16. Hukuk Dairesi 2015/19294 E. , 2017/9236 K.
"İçtihat Metni"
MAHKEMESİ :ASLİYE HUKUK MAHKEMESİ
DAVA TÜRÜ : TAPU İPTALİ VE TESCİL
KANUN YOLU : TEMYİZ
Taraflar arasında görülen dava sonucunda verilen hükmün Yargıtay"ca incelenmesi istenilmekle; temyiz isteğinin süresinde olduğu anlaşıldı, inceleme raporu ve dosyadaki belgeler okundu, GEREĞİ GÖRÜŞÜLDÜ:
Kadastro sonucu ... Köyü çalışma alanında bulunan 187 ada 1 parsel sayılı 202,61 metrekare yüzölçümündeki taşınmaz kazandırıcı zamanaşımı zilyetliği nedeniyle ölü olduğu belirtilmek suretiyle tarafların ortak miras bırakanı ... adına tespit ve tescil edilmiştir.
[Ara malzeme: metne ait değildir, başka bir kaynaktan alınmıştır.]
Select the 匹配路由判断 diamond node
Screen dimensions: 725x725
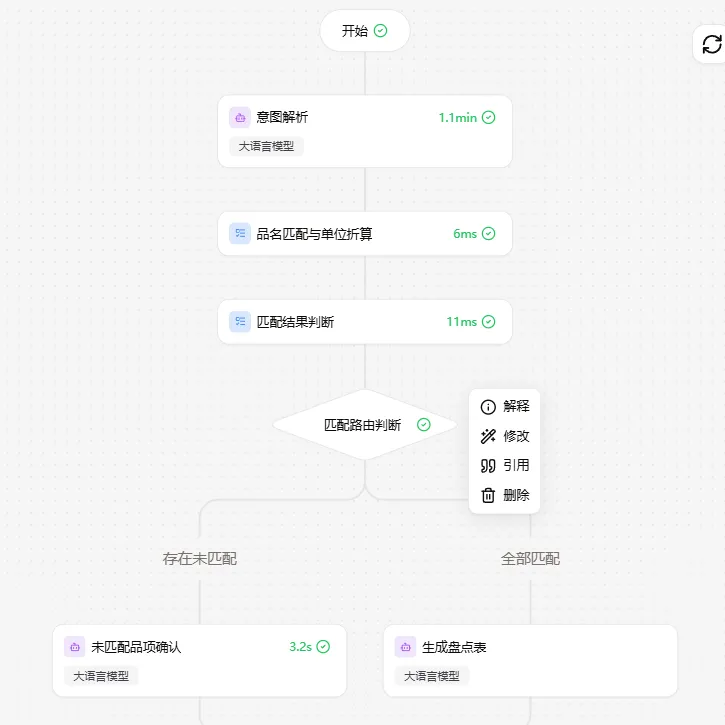pyautogui.click(x=365, y=424)
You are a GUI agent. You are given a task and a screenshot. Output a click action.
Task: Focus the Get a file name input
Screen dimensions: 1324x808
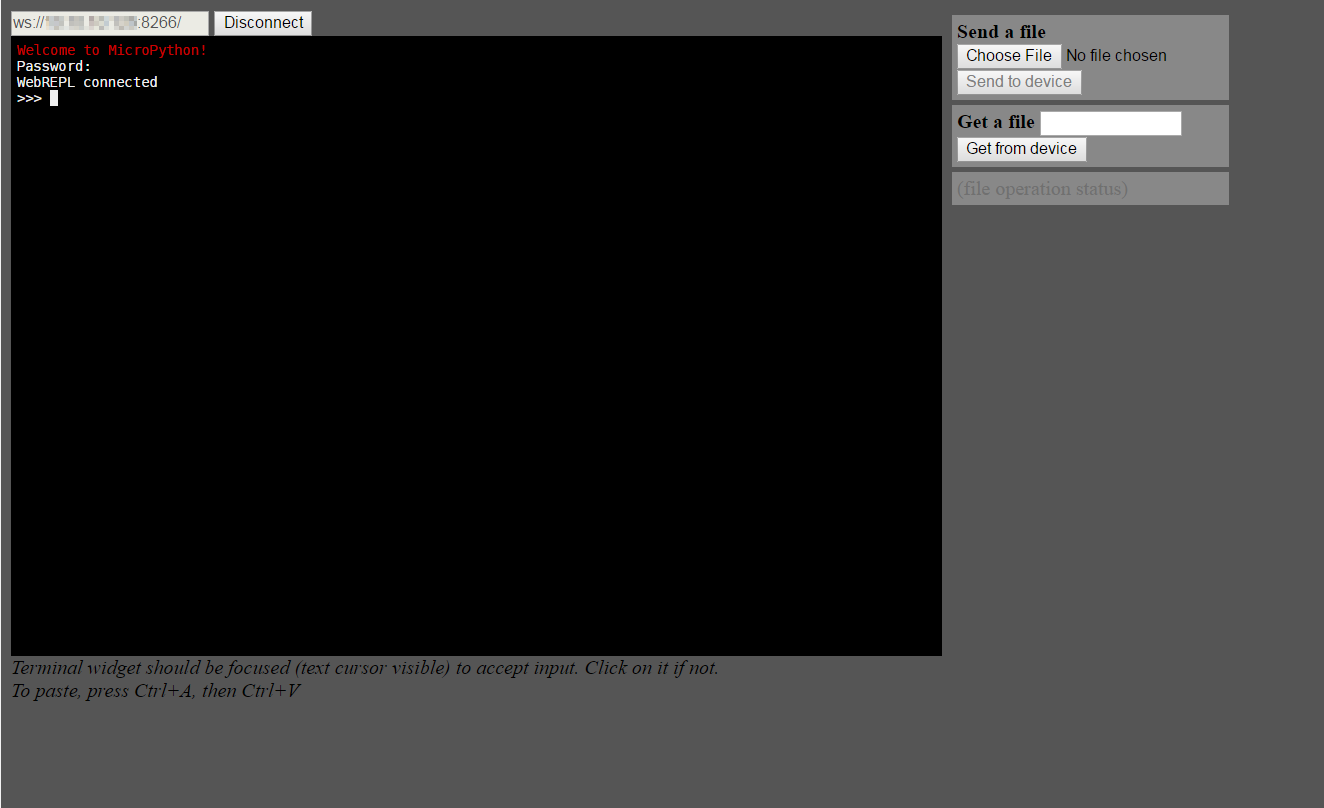[1110, 123]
Davacılar ... ve müşterekleri, taksim ve kazandırıcı zamanaşımı zilyetliğine dayanarak taşınmaz bir bölümünün tapu kaydının iptali ve adlarına tescil istemiyle dava açmışlardır. Mahkemece yapılan yargılama sonunda davanın reddine karar verilmiş; hüküm, davacılar vekili tarafından temyiz edilmiştir.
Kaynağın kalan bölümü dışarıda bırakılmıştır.